| PAGE TEXT |
The Dude and I, Old West Style

Introduction

This is the summary of Dan & Andy's brief 2008 marathon road trip, through 3950 miles of north america in a 92 Toyota Paseo... It only lasted 9 days, but we did not pay to sleep once, and the 97 gallons of gas only cost $383.55. My car, which I named Heidi (because usually Heidi's are hot, and my car was constantly overheating), got a respectable 40 miles per gallon.

We wanted to see the 'real' USA
Day 1

We left the OC at 1pm, and Andy's wife Josina gave us a 'We support OC sheriff deputy' sticker for the car. Entering LA, all the cars are gangsta gangsta, and we start to fear for our lives and make a mental note to take off the sticker asap.

We took the 101 north, which is pretty once you hit santa barbara, since from then you drive along the coast, and through the rolling california hills. We stopped at Avila beach, which is outside my alma mater, and ate raw ramen noodles with tuna. We arrived in San Francisco at my old house at 8:30, and no one was there. We ordered pizza, and waited... Finally my cousin Sandra and came home, and Gordy too (downloader extraordinaire). We chatted a little about the most recent conspiracy theories before sleeping in the attic. Gordy burned us some mp3 cd's for the road.

Oops, forgot my wallet.My old SF house
Day 2

Headed out at 9am, across the SF bay. Decided to stop in Berkeley to buy a t-shirt at the 't-shirt orgy', and realized I forgot my wallet in the attic. So we returned to San Francisco. When I arrived, Maggie was there, which was a good surprise, because we had played some phone tag to no avail. We had lost 3 hours, so it was just a pop in.

It started raining in Weed, California, which turned into a deluge in Oregon. Once we made it through the mountain pass, it cleared up, and we decided Oregon was by far the best state we'd been to so far on the trip, other than California.

But it was really green, the green you associate with words like verdant and lush. It is the end of spring-time here, so we picked just about the best time to go. We stopped at night in Grant's Pass, ate some cold soup in a car wash, and slept in the car, in a residential area.

Weed, California
Day 3

We woke up at about 6 am, and left before the town woke up. In Eugene, I called Sierra, my friend from university, who lives in Portland. She was too busy working to meet, so we just stopped in the OMSI parking lot, looked at the Wilammette river, and I finally got out of the driver's seat and handed the car over to Andy.

| JOB |
Answer these questions about the road trip text:
(a) How much did the 97 gallons of gas cost?
(b) Where did the travelers sleep at the end of Day 1?
(c) In which town did they stop for the night on Day 2?

| DATA SECTION |
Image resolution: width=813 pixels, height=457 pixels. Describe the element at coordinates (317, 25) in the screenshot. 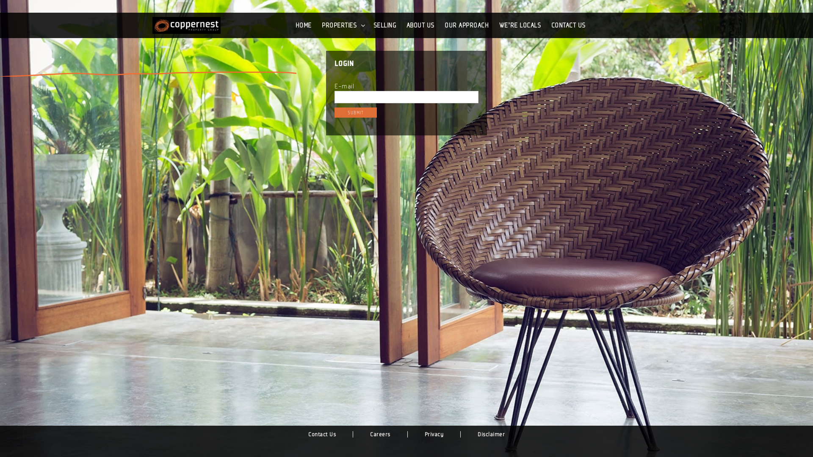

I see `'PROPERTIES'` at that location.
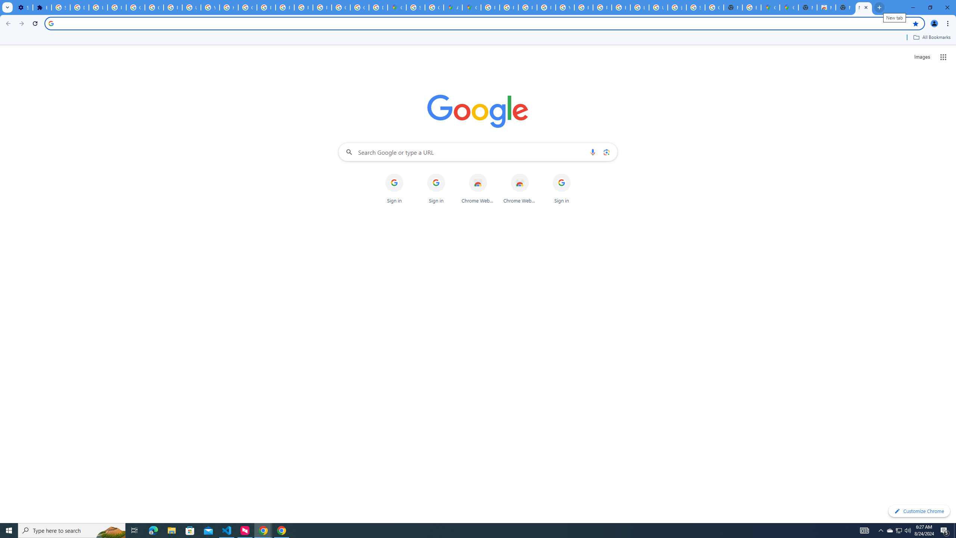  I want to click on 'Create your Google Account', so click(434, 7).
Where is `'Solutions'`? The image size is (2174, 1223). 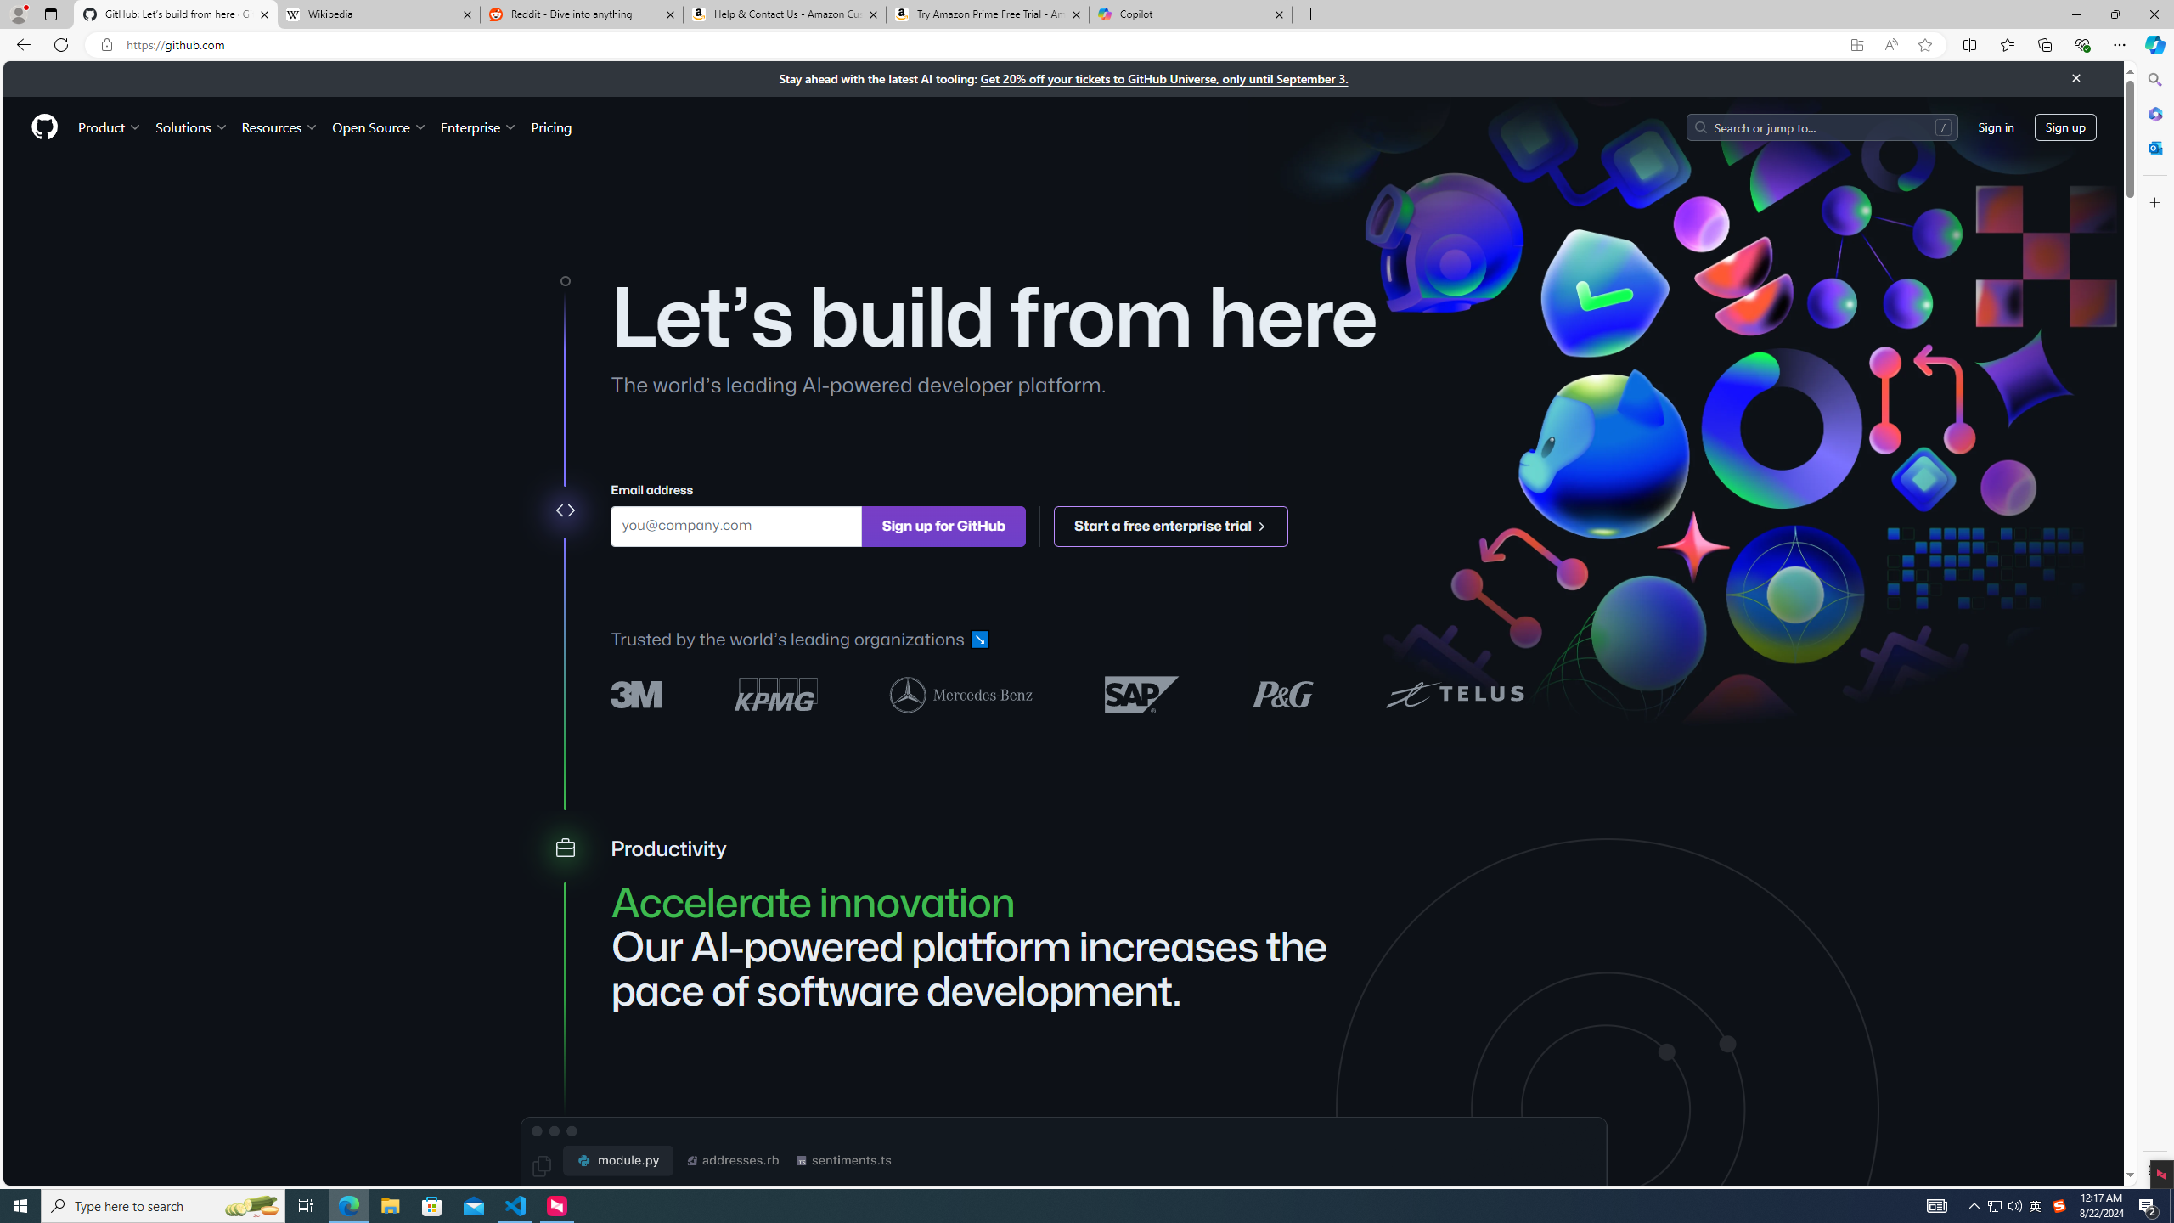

| RESULT OF THE EXERCISE |
(a) $383.55
(b) In the attic of the old San Francisco house
(c) Grant's Pass